[Raw data]
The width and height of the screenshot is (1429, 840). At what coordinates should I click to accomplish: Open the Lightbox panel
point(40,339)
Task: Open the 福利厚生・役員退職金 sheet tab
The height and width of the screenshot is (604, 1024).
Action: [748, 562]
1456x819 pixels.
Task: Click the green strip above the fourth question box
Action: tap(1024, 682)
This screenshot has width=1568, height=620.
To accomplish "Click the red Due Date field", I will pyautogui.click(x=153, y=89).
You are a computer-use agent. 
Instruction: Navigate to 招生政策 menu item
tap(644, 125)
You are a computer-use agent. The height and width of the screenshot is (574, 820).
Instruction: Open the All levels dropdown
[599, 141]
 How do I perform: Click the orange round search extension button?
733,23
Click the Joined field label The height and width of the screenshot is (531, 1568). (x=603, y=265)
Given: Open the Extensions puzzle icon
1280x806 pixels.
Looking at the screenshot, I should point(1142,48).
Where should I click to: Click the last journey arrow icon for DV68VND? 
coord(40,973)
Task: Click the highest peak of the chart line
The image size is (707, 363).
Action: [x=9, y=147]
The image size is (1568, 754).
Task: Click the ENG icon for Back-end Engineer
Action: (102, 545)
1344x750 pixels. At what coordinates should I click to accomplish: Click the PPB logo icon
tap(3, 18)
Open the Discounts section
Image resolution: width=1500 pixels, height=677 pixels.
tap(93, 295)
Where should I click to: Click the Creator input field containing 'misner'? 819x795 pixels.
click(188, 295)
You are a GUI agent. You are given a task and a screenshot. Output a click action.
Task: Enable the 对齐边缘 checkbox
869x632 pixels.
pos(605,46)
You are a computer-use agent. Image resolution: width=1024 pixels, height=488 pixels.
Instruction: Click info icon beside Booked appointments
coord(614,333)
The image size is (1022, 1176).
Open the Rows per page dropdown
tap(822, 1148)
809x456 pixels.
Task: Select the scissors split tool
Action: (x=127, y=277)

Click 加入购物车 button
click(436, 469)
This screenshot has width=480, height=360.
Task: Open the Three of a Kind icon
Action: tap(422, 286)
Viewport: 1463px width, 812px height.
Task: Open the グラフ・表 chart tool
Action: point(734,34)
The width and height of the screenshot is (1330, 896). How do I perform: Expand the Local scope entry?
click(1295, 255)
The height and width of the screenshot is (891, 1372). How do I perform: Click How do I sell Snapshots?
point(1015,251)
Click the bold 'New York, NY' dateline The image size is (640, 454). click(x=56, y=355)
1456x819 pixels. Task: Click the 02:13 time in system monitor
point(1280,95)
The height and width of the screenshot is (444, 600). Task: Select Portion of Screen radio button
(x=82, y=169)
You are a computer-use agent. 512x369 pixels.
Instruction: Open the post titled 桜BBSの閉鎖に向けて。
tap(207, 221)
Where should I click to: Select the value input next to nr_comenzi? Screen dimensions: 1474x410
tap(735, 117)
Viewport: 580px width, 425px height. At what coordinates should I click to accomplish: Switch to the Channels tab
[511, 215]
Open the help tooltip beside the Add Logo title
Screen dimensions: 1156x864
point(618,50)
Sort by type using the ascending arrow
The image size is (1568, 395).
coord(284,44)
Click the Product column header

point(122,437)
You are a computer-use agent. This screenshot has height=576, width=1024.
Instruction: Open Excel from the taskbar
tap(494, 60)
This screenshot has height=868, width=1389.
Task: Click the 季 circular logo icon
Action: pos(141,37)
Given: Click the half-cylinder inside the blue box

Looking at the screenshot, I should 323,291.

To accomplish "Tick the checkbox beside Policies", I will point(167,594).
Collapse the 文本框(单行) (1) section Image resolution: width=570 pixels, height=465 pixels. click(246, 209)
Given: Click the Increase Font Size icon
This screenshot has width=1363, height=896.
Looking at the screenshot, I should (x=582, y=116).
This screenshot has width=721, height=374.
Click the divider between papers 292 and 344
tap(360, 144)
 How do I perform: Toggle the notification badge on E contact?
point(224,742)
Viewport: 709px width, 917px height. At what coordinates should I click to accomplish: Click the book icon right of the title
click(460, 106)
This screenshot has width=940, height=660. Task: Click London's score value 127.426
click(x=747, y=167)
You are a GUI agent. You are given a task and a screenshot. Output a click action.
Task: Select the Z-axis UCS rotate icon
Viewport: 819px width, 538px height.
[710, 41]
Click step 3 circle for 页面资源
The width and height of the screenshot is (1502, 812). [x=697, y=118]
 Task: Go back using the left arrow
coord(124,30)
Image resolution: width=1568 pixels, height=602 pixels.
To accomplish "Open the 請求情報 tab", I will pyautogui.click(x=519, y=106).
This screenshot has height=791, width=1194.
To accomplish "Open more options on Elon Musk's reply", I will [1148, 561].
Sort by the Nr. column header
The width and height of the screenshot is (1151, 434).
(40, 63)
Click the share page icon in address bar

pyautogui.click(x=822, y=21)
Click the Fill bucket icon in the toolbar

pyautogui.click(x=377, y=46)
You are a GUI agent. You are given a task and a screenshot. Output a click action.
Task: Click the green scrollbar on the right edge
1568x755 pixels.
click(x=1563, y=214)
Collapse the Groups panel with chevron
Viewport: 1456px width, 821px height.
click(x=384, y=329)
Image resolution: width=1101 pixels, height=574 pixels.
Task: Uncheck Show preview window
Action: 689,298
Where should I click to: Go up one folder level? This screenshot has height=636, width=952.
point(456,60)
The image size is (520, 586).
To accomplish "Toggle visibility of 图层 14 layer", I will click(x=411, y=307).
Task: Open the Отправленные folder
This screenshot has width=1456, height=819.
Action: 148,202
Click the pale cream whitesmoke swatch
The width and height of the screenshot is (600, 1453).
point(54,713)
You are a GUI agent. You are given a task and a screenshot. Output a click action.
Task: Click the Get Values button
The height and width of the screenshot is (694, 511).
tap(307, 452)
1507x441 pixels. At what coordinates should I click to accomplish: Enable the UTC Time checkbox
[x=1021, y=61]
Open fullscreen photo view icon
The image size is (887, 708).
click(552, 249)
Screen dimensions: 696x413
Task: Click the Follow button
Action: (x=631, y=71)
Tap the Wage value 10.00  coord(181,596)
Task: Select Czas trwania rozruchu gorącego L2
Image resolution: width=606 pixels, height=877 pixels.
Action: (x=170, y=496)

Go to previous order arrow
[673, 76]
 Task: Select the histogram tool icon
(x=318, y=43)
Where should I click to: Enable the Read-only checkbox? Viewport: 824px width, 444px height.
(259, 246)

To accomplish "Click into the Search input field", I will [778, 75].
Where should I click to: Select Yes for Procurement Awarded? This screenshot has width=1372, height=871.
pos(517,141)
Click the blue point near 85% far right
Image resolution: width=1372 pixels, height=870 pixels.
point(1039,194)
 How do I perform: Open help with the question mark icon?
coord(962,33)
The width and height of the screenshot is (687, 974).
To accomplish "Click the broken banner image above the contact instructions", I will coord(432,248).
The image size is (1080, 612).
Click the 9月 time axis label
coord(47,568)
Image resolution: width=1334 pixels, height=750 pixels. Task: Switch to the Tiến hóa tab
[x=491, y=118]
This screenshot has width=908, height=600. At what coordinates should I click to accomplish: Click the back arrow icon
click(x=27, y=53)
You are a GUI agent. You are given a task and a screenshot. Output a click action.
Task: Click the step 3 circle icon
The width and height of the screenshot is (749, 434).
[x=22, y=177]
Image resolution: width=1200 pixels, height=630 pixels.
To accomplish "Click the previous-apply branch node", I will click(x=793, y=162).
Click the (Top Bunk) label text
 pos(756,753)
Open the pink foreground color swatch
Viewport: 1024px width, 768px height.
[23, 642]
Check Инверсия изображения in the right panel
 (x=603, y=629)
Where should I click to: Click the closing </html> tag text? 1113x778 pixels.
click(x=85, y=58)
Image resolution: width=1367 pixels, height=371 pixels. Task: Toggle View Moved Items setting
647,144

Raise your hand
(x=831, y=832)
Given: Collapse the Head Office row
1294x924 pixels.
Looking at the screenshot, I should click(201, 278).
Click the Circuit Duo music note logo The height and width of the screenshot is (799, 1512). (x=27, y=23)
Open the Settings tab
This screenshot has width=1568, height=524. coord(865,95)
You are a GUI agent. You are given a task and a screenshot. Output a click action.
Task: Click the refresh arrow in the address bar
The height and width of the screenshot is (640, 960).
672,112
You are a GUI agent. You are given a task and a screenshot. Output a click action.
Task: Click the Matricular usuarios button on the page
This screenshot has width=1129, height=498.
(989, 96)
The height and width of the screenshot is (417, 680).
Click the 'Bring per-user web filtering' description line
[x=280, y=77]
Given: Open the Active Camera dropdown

[Brief]
Render the material from its first line through the line containing "point(40,339)", both included, as a Markdown table with the columns No. and Line. Give each line its own row, skip blank lines, and number the rows in order.

[Reply to the exercise]
| No. | Line |
|---|---|
| 1 | The width and height of the screenshot is (1429, 840). At what coordinates should I click to accomplish: Open the Lightbox panel |
| 2 | point(40,339) |